Für die Kapitalisten ist es selbstverständlich, dass wir Arbeiter für die Probleme ihrer Wirtschaft bezahlen, damit diese kleine Handvoll Kapitalisten, die sich auf unserem Rücken unfassbar bereichert hat, ihre Gewinne behalten und sich weiter bereichern kann!

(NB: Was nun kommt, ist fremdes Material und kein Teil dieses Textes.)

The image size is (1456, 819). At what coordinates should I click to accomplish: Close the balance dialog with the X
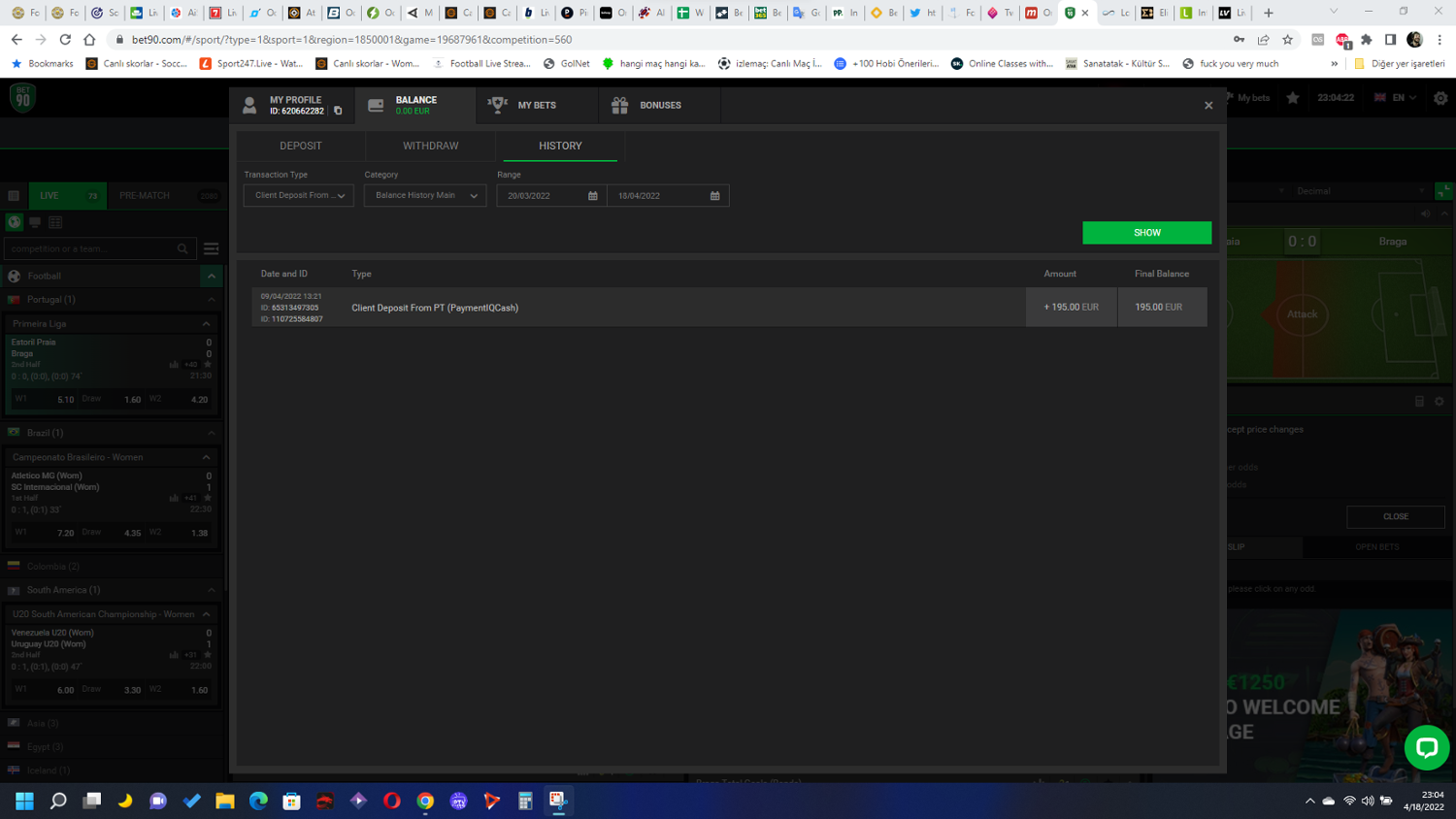(1208, 106)
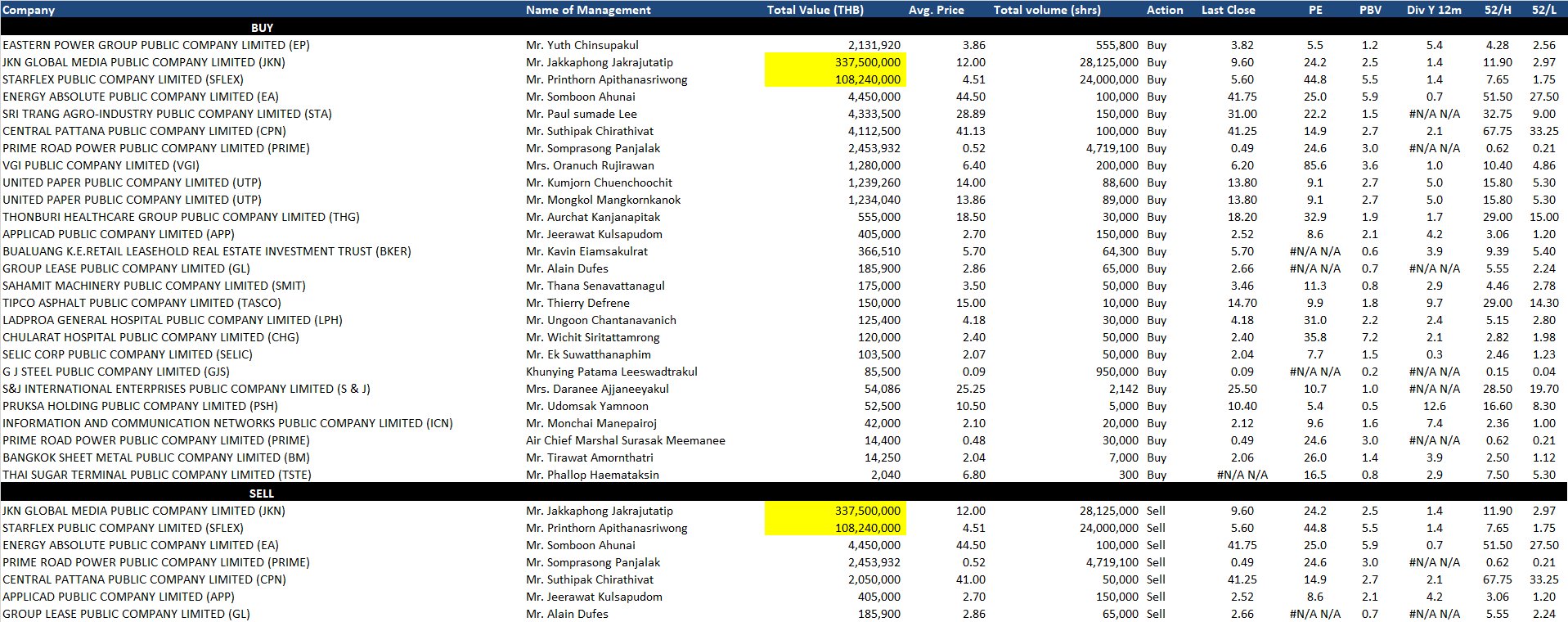This screenshot has width=1568, height=622.
Task: Click Mr. Yuth Chinsupakul name cell
Action: coord(582,45)
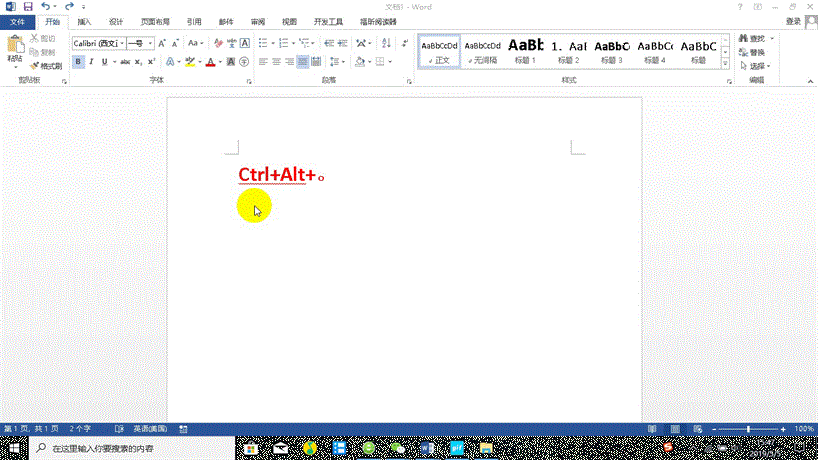This screenshot has height=460, width=818.
Task: Click the 替换 (Replace) button
Action: (x=756, y=52)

Auch die neue CDU-Chefin Kramp-Karrenbauer hat als erste Amtshandlung gefordert, dass man den Unternehmen wegen der wirtschaftlichen Sorgen die Steuern senken müsse. Viele ärmere Arbeiter, alleinerziehende Mütter, Rentner kämpfen täglich mit existenziellen Sorgen und bekommen immer weniger Unterstützung vom Staat. In den Krankenhäusern, bei der Bahn, in den Altenheimen herrschen katastrophale Zustände, weil das Geld vorne und hinten fehlt. Und für sie alle soll noch weniger Geld da sein, weil die CDU dieses Geld den Konzernen und Milliardären, den Reichsten der Reichen schenken will!

Ja, die herrschende Klasse führt den Klassenkampf, den Kampf der kapitalistischen Klasse gegen die arbeitende Klasse. Sie führt ihn konsequent und mit klaren Zielen. Wir, die Arbeitenden werden dies ebenfalls tun müssen.